▶ SOURCE PASSAGE
President Bola Tinubu has stressed that he is committed to reducing the “hardship” resulting from the implementation of his administration’s ongoing reforms in Nigeria.
Tinubu made this disclosure during his interaction with the Managing Director of the International Monetary Fund (IMF), Kristalina Georgieva, as shared on his official Twitter page on Thursday.
The two crossed paths in Brazil during the G20 summit, which gathered global leaders from the European Union, America, and the African Union.
IMF Strongly Supports Tinubu’s Reforms
- During the meeting with Tinubu, Georgieva commended the federal government’s current economic policies.
- She assured the Nigerian government of continued support to fully implement these policies.
“Excellent meeting with President @officialABAT at the G20 Summit. Commended Nigeria’s decisive actions to reform the economy, accelerate growth, and generate jobs for its vibrant population. The IMF strongly supports Nigeria on this journey,” she tweeted on Thursday.

▶ ENTRIES SUPPLIED

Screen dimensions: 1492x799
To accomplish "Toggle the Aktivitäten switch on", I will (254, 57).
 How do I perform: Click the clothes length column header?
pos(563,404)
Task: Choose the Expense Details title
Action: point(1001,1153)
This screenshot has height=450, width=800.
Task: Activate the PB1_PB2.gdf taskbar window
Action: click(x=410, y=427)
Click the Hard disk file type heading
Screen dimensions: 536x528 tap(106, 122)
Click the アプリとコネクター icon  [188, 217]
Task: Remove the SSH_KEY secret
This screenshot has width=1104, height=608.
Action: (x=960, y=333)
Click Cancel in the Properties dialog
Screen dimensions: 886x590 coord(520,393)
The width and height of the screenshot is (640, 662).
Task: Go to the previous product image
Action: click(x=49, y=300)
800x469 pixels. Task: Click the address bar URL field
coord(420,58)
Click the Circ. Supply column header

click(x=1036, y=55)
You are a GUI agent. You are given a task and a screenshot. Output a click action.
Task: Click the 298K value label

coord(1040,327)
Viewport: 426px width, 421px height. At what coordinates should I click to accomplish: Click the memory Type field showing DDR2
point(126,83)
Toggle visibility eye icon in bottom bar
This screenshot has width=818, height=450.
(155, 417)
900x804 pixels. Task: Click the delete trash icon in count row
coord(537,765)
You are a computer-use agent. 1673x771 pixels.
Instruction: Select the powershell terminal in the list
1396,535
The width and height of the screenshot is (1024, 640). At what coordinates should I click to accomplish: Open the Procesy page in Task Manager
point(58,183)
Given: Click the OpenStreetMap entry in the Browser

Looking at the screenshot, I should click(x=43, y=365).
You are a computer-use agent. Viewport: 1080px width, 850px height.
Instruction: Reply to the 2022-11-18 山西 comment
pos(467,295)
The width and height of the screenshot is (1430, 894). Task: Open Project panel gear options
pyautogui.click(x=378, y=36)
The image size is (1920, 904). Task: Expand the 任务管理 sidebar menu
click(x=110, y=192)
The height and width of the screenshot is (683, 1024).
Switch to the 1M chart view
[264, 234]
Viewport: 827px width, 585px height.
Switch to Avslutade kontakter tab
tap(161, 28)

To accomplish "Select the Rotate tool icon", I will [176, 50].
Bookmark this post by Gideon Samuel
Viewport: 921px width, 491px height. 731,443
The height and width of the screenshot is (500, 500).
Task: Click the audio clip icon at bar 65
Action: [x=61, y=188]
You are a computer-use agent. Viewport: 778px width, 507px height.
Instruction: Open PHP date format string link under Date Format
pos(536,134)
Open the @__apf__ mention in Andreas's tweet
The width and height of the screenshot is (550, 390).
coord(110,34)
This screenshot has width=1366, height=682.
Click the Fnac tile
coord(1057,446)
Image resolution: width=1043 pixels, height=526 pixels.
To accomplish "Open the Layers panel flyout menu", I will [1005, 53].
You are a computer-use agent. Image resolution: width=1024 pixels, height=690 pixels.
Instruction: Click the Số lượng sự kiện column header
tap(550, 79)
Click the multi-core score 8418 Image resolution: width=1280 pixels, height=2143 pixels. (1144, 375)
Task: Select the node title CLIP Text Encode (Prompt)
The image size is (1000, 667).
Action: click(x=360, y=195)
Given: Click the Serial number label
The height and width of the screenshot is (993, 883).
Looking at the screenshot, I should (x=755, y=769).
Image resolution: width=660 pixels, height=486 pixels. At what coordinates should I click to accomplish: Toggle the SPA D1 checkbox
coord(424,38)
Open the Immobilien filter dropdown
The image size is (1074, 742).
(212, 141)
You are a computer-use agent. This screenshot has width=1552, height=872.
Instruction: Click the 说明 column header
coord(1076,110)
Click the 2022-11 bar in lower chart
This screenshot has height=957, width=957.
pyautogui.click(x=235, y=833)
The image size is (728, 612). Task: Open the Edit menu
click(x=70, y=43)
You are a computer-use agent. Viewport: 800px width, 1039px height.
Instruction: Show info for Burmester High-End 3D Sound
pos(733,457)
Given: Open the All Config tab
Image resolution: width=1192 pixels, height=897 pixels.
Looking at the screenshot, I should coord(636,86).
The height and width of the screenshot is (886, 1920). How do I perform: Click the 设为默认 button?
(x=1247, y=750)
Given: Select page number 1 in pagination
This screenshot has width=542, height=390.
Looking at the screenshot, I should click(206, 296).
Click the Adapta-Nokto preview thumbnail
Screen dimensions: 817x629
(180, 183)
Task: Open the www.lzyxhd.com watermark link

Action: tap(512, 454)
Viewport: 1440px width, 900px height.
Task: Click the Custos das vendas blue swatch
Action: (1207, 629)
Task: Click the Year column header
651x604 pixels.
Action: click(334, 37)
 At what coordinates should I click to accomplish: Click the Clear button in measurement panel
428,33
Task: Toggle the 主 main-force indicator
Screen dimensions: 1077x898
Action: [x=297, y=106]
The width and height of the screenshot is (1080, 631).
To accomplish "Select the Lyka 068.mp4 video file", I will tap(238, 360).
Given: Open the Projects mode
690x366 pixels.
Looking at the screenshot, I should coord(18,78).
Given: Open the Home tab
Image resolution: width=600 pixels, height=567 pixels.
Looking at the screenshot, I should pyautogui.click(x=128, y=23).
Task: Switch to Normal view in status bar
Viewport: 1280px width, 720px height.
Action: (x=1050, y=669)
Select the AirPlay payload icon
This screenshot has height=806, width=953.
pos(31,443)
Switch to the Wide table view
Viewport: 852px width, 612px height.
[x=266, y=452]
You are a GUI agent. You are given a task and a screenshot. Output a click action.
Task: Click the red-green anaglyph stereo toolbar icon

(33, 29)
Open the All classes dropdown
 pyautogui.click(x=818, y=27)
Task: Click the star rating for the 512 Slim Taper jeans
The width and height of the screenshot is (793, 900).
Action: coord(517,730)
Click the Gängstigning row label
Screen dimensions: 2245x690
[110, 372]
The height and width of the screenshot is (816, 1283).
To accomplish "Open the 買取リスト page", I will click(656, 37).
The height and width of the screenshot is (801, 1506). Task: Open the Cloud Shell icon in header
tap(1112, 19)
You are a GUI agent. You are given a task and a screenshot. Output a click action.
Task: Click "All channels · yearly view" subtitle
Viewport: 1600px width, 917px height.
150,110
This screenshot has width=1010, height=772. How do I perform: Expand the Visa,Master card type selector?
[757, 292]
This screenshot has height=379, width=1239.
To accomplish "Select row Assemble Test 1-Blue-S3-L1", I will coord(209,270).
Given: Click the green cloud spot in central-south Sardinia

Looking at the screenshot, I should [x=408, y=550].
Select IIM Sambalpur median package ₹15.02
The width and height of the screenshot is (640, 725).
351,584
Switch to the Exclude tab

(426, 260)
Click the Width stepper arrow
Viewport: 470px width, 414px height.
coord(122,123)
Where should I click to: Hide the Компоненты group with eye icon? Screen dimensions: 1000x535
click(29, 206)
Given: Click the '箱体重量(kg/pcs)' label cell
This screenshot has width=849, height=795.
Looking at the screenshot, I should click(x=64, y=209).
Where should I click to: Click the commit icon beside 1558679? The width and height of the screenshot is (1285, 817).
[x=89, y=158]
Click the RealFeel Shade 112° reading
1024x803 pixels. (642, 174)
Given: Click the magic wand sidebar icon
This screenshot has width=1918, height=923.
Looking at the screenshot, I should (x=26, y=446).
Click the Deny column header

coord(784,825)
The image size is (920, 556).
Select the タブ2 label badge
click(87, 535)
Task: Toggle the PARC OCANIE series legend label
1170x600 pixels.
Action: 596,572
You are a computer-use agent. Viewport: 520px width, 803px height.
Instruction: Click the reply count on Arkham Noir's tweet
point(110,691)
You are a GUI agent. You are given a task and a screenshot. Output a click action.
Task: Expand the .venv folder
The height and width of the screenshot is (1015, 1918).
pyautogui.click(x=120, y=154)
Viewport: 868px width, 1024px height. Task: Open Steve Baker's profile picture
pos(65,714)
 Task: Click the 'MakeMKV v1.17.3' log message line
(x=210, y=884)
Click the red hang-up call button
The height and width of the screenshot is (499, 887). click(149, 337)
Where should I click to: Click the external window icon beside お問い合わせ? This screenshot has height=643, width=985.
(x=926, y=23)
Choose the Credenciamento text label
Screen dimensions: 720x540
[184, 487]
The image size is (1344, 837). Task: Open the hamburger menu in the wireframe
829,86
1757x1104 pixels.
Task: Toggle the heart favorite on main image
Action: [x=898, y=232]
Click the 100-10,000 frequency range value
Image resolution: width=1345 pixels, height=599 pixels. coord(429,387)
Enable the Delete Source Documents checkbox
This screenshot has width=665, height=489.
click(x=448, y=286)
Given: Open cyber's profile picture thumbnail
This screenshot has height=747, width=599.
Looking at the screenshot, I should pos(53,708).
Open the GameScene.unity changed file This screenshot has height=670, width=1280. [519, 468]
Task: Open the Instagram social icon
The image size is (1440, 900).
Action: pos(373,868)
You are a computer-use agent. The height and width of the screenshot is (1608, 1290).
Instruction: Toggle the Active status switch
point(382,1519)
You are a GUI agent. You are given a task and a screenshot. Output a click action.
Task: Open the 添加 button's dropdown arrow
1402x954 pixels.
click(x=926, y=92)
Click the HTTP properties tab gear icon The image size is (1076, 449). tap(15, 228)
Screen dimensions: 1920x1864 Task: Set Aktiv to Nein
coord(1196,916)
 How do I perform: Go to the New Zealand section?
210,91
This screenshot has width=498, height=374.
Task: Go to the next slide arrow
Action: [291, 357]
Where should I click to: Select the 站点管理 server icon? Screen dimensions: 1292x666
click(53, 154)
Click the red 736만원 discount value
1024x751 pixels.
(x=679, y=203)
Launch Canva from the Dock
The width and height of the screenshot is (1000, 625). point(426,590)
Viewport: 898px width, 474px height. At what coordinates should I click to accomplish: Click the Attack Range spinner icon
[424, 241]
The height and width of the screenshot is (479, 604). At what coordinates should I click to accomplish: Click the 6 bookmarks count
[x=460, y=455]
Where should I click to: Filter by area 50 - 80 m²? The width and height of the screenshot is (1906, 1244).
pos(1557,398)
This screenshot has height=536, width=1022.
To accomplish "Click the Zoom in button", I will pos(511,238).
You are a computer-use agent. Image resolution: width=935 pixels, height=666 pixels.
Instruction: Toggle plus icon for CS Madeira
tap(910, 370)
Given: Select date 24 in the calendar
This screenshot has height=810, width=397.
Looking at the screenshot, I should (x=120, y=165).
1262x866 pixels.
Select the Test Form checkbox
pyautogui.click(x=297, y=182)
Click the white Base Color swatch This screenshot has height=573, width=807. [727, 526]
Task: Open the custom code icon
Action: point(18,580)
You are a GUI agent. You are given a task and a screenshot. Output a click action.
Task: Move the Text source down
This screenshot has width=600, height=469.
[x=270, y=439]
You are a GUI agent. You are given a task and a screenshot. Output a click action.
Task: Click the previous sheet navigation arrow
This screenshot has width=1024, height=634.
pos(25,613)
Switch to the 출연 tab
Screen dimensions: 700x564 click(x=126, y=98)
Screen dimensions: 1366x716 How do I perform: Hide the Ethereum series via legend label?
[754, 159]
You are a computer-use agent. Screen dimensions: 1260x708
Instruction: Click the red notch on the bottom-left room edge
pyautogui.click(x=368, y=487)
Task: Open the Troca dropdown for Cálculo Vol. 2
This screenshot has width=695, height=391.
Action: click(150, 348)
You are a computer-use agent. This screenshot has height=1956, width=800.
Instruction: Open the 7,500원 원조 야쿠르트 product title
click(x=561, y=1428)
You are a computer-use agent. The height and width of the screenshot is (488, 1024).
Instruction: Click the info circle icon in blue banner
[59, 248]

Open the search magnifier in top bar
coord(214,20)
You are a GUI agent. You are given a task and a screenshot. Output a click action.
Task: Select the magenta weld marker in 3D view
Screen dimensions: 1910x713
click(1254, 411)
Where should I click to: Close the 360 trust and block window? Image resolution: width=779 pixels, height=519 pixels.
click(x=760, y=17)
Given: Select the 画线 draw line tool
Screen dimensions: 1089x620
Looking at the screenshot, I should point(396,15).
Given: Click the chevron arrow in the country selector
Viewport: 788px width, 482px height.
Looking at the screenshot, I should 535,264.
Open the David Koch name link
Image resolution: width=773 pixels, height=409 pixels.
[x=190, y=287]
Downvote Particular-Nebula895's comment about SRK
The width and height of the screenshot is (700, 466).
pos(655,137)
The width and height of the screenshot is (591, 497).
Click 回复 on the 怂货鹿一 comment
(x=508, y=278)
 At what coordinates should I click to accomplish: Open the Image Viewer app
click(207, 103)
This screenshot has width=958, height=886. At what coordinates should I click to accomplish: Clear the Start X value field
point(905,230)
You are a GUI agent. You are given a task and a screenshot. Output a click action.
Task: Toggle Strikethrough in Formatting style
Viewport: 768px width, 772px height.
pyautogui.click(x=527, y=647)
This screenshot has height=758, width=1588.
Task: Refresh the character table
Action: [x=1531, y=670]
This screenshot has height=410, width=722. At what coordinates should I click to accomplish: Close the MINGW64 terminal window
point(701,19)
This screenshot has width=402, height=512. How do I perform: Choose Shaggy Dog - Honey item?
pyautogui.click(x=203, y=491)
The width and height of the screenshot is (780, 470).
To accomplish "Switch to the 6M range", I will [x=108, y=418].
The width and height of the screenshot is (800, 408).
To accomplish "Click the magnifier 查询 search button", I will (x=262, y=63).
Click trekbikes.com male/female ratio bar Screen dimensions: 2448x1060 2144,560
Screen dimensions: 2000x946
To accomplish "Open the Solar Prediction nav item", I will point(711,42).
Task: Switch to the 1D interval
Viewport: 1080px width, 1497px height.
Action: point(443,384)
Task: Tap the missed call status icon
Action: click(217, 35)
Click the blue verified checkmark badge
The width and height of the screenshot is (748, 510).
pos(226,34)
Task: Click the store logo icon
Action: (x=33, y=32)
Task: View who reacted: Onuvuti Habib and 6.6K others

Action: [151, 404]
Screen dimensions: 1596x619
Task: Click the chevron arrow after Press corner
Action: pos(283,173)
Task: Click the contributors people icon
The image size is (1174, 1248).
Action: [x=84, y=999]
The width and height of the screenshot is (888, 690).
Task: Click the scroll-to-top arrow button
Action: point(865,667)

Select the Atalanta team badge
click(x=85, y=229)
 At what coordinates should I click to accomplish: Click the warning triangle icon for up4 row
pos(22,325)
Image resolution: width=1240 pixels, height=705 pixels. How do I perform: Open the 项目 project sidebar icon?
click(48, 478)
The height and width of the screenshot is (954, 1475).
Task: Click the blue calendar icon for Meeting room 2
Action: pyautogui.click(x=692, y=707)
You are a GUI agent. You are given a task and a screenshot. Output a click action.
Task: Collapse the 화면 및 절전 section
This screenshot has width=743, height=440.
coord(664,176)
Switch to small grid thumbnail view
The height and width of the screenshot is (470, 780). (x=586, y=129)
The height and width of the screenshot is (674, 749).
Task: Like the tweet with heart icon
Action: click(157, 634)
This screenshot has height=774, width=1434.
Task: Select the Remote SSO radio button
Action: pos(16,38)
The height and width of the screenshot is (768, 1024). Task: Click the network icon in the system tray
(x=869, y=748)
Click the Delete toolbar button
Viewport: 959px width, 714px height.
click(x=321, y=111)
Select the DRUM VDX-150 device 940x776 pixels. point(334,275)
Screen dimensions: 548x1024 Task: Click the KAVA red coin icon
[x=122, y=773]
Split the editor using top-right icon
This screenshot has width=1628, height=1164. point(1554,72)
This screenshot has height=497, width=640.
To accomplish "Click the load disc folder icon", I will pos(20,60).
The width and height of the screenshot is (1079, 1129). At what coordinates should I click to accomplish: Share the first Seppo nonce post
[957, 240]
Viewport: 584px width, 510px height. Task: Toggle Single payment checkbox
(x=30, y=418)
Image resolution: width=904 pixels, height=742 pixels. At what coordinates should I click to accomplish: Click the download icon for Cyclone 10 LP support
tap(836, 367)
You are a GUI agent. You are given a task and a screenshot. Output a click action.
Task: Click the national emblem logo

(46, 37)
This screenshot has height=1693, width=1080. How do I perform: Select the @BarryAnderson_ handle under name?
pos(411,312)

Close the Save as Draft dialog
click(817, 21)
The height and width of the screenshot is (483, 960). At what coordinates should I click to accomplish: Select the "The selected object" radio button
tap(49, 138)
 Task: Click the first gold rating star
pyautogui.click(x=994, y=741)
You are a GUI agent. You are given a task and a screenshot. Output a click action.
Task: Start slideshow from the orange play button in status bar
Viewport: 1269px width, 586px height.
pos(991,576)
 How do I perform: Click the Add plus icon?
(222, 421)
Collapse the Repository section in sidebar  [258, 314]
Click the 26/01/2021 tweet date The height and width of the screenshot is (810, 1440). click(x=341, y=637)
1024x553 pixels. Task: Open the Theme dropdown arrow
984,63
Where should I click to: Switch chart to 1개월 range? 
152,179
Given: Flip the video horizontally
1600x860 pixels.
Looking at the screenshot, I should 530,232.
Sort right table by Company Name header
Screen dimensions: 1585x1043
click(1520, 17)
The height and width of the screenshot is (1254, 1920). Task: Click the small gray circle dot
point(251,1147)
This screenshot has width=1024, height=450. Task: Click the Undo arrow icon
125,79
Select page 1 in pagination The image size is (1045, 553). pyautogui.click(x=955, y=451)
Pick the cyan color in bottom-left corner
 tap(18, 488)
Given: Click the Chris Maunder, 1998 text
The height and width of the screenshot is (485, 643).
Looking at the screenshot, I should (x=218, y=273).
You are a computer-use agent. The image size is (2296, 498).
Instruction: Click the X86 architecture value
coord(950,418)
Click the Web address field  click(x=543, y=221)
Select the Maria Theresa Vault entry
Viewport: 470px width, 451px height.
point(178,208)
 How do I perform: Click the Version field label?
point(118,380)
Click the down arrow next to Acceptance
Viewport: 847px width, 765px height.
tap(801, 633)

▶ WORK INSTRUCTION 1
In the article on Tinubu's economic reforms, where did Tinubu and Georgieva meet?
▶ WORK INSTRUCTION 2
Carry on the article about Tinubu's economic reforms, picking up after its final sentence.

▶ ANSWER SPACE 1
They met in Brazil during the G20 summit.

▶ ANSWER SPACE 2
What the President Said
On his part, Tinubu maintained that his economic policies are already yielding the desired results.
He also acknowledged the hardship associated with the policies but promised to reduce its effects on Nigerians.
He outlined that while his government is fast-tracking investments in several sectors, discussions are ongoing regarding stakeholders’ tax awareness and compliance responsibilities.
He stated:
“I assured IMF Managing Director Kristalina Georgieva @KGeorgieva during our meeting that our economic reforms are already yielding positive results. Our administration remains committed to reducing the hardship that has resulted from the implementation of these reforms, while also protecting the most vulnerable in Nigeria.
“Social safety nets, education, investments in infrastructure, and inclusive growth are key to our agenda,” he stated.
- He explained to the IMF chief that his government is already engaging stakeholders and sensitizing Nigerians to expand the country’s economy’s tax base for inclusive developmental growth.
- He said the federal government is doing this without necessarily increasing the tax burden on Nigerians, who have already contributed a lot.
What You Should Know
Since assuming office in May 2023, President Tinubu has repeatedly urged Nigerians to be patient with his administration as he drives the nation towards economic growth.
- Since the removal of the fuel subsidy, the price of goods and services has skyrocketed, but Tinubu stressed that the pain is temporary and that his administration is working towards rechanneling subsidy funds to critical infrastructure.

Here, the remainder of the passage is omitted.